==== Extrahierter Text
Zusammenfassung
Das Einkommensteuergesetz unterscheidet bei den sog. Gewinneinkünften zwischen mehreren Einkunftsarten. Im Einzelnen handelt es sich um die Einkünfte aus selbstständiger Arbeit, die Einkünfte aus Gewerbebetrieb sowie die Einkünfte aus Land- und Forstwirtschaft. Einkünfte aus selbstständiger Arbeit erzielen vor allem Freiberufler.
Die Abgrenzung zwischen freiberuflicher und gewerblicher Tätigkeit ist enorm wichtig. Im Unterschied zu gewerblich Tätigen zahlen Freiberufler keine Gewerbesteuer, was aber wegen der Anrechnung der Gewerbesteuer auf die Einkommensteuer gem. § 35 EStG nicht mehr so gravierend ist. Weitere Vorteile: Freiberufler dürfen ihren Gewinn stets über die Einnahmen-Überschussrechnung ermitteln, unabhängig von der Höhe ihres Gewinns. Auf Antrag können sie die an das Finanzamt abzuführende Umsatzsteuer nach vereinnahmten Entgelten berechnen, unabhängig von der Höhe ihres Umsatzes; das heißt, sie müssen erst dann Umsatzsteuer an das Finanzamt abführen, wenn der Kunde seine Rechnung bezahlt hat (sog. Istbesteuerung), sodass sie nicht zur Vorfinanzierung der Umsatzsteuer gezwungen sind..
§ 18 EStG zählt die unter den Begriff "selbstständige Arbeit" fallenden Tätigkeiten auf. Verwaltungsseitige Erläuterungen finden sich u. a. in R 18.1 und 18.3 EStR 2012 sowie in H 18.3 EStH 2013.
Einkommensteuer
1 Einkünfte aus freiberuflicher Tätigkeit
Welche Personen Einkünfte aus freiberuflicher Tätigkeit erzielen, bestimmt § 18 Abs. 1 Nr. 1 EStG, der die "freiberufliche Tätigkeit" aber nicht definiert, sondern lediglich Tätigkeiten und Berufe aufzählt, die "zu der freiberuflichen Tätigkeit gehören". Zu den Tätigkeiten, die das Gesetz den freien Berufen zuordnet, gehören
- die selbstständig ausgeübte wissenschaftliche, künstlerische, schriftstellerische, unterrichtende oder erzieherische Tätigkeit,
- die selbstständige Berufstätigkeit der Ärzte, Zahnärzte, Tierärzte, Rechtsanwälte usw. (Katalogberufe),
- die selbstständige Berufstätigkeit der den Katalogberufen ähnlichen Berufe.
========
==== Gesammelte Daten
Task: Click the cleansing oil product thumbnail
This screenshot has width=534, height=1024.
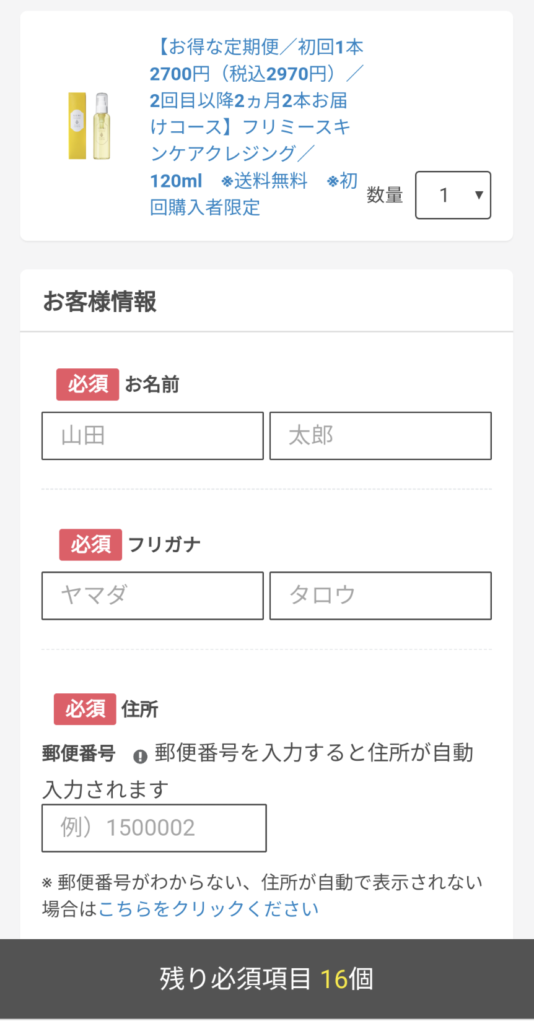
========
### Aufgabenstellung 1
Nach welcher Vorschrift wird laut dem Text zur Besteuerung der Freiberufler die Gewerbesteuer auf die Einkommensteuer angerechnet?
### Aufgabenstellung 2
Überarbeiten Sie den Text zur Besteuerung der Freiberufler: Geben Sie alles von „Die Abgrenzung zwischen“ bis hinunter zu „Umsatzsteuer gezwungen sind..“ wieder und setzen Sie dabei jeweils „Selbstständige“ an die Stelle von „Freiberufler“.
### Aufgabenstellung 3
Führen Sie den Text zur Besteuerung der Freiberufler ab der Stelle fort, an der er endet.
Das Material ist hierfür ohne Belang.

### Schriftliche Antwort 1
Nach § 35 EStG.

### Schriftliche Antwort 2
Die Abgrenzung zwischen freiberuflicher und gewerblicher Tätigkeit ist enorm wichtig. Im Unterschied zu gewerblich Tätigen zahlen Selbstständige keine Gewerbesteuer, was aber wegen der Anrechnung der Gewerbesteuer auf die Einkommensteuer gem. § 35 EStG nicht mehr so gravierend ist. Weitere Vorteile: Selbstständige dürfen ihren Gewinn stets über die Einnahmen-Überschussrechnung ermitteln, unabhängig von der Höhe ihres Gewinns. Auf Antrag können sie die an das Finanzamt abzuführende Umsatzsteuer nach vereinnahmten Entgelten berechnen, unabhängig von der Höhe ihres Umsatzes; das heißt, sie müssen erst dann Umsatzsteuer an das Finanzamt abführen, wenn der Kunde seine Rechnung bezahlt hat (sog. Istbesteuerung), sodass sie nicht zur Vorfinanzierung der Umsatzsteuer gezwungen sind..

### Schriftliche Antwort 3
2 Wissenschaftliche, künstlerische, schriftstellerische u. a. Tätigkeiten
2.1 Wissenschaftliche Tätigkeit
Der in § 18 Abs. 1 Nr. 1 Satz 2 EStG verwendete "Wissenschaftsbegriff" ist nach dem Verständnis des BFH steuerspezifischer Natur und stellt Erfordernisse an die inhaltliche Qualität wie auch an die äußere Form der Arbeit. Die Annahme einer wissenschaftlichen Tätigkeit i. S. v. § 18 Abs. 1 Nr. 1 Satz 2 EStG setzt voraus, dass eine anspruchsvolle, besonders qualifizierte Arbeit ausgeübt wird, die geeignet ist, grundsätzliche Fragen oder konkrete Vorgänge methodisch nach streng objektiven und sachlichen Gesichtspunkten in ihren Ursachen zu erforschen, zu begründen und in einen Verständniszusammenhang zu bringen. Sie erfordert wissenschaftliche Kenntnisse und Methodik im Rahmen einer schöpferischen oder forschenden Tätigkeit (sog. reine Wissenschaft) oder einer Anwendung von Forschungserkenntnissen auf konkrete Vorgänge (angewandte Wissenschaft).
Keine wisssenschaftliche Tätigkeit
Eine wissenschaftliche Tätigkeit wird hingegen verneint, wenn sie in einer praxisorientierten Kenntnisvermittlung oder Beratung besteht. So erfüllt die übliche praktische Ausübung eines Berufs auf wissenschaftlicher Ausbildungsgrundlage – z. B. als Rechtsanwalt, Wirtschaftsprüfer oder Arzt – nicht ohne weiteres den Anspruch an eine wissenschaftliche Tätigkeit i. S. d. 18 Abs. 1 Nr. 1 Satz 2 EStG, auch wenn sie im Einzelfall hoch qualifiziert ist. Denn die ausdrückliche Aufnahme der wissenschaftlich geprägten Berufe in den Katalog der freien Berufe wäre systematisch überflüssig, wenn die Berufsausübung bereits wegen der Berufsausbildung als wissenschaftlich zu beurteilen wäre.
Hochschulstudium
Der Begriff der Wissenschaft ist in besonderem Maße mit den Disziplinen verbunden, die an den Hochschulen gelehrt werden. Wissenschaftliche Tätigkeit setzt zwar nicht zwingend ein Hochschulstudium voraus, jedoch wird dessen Fehlen als Indiz gegen die Wissenschaftlichkeit der Betätigung betrachtet. Kenntnisse, die ein Steuerpflichtiger sich lediglich aufgrund praktischer Erfahrungen angeeignet hat, reichen i. d. R. nicht als Grundlage für eine wissenschaftliche Tätigkeit aus.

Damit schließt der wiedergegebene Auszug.